En ‘El País’ de España, la escritora Melba Escobar se pregunta: “¿Cuál Gustavo Petro nos gobernará… aquel que en 2018 propuso una asamblea constituyente o el que desechó la idea hace poco con el fin de tranquilizar a los electores?”. Otro artículo del mismo diario se titula: ‘El día en que Petro ganó a Petro’. Otro escritor, Héctor Abad Faciolince, tras describir dos facetas del próximo mandatario, se interroga: “¿Cuál de las dos personas será presidente de Colombia?”. Y yo mismo dije, hace unas semanas, que el reciente cambio de imagen del candidato, cuyo fin era pintarlo más moderado que en el pasado, tenía bastante de postizo.
Durante la campaña, esa ambigüedad era manejable, incluso explotable, pero ahora que el Pacto Histórico será gobierno, las contradicciones entre los dos Petros tendrán que resolverse de alguna manera.
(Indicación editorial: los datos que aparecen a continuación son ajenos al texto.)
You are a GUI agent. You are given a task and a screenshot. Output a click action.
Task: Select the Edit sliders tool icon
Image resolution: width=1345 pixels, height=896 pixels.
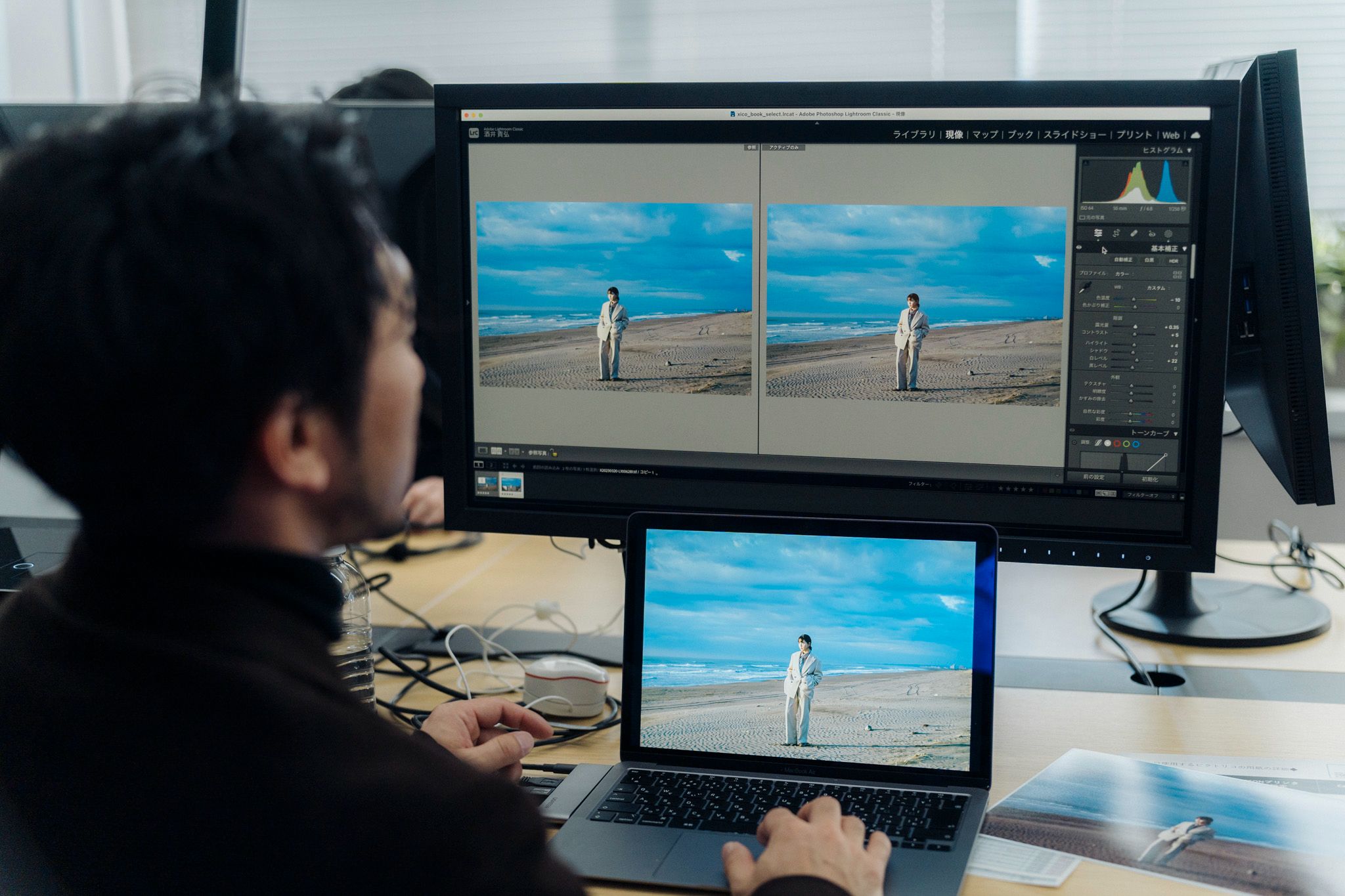click(1097, 234)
Y esa tensión moldeará el ambiente político colombiano de los próximos años.
En particular, hay una distancia difícil de salvar entre las descomunales expectativas, nada menos que ‘históricas’, que el candidato despertó en amplios sectores de la población y la actitud más mesurada que tuvo que adoptar de cara a la segunda vuelta. Sin esa moderación del discurso, secundada por tardías adhesiones centristas, como la de Alejando Gaviria, Petro no habría ganado las elecciones. Pero está por verse si su organismo acepta o rechaza ese injerto de un órgano de otra especie, el ‘cambio responsable’, que le cosieron en una cirugía de último minuto.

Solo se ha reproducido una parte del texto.